■ EXERCISE DETAILS: If a line in the records below contains "computer", copy that line.
### WORKING DATA ###
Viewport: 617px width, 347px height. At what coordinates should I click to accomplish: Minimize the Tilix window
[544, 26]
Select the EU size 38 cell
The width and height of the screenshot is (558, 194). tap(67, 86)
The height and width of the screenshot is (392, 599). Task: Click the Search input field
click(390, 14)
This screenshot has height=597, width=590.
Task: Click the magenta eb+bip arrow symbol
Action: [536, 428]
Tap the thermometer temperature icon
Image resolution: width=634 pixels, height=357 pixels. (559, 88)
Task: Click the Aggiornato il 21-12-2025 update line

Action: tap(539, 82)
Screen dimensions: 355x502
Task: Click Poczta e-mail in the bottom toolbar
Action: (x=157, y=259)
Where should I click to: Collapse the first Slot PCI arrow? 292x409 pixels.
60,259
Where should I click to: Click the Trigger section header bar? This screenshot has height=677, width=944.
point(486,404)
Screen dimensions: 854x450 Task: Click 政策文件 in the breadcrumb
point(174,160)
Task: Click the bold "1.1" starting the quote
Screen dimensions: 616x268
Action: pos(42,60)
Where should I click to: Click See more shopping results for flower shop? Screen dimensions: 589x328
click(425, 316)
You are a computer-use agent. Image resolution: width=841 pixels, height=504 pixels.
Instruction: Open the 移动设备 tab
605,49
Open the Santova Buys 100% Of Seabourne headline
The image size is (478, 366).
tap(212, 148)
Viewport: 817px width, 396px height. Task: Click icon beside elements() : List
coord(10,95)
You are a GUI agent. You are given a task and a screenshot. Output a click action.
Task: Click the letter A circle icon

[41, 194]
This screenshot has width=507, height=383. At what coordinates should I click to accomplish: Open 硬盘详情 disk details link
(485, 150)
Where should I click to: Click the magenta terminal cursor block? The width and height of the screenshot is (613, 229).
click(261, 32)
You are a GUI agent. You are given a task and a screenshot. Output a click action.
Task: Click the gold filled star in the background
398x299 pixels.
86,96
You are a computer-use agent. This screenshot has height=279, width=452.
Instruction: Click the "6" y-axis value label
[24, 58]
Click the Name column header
###
■ RESPONSE TO THE TASK:
You are a computer-use agent. Image resolution: width=841 pixels, height=504 pixels.
You are a computer-use agent. This screenshot has height=279, width=452.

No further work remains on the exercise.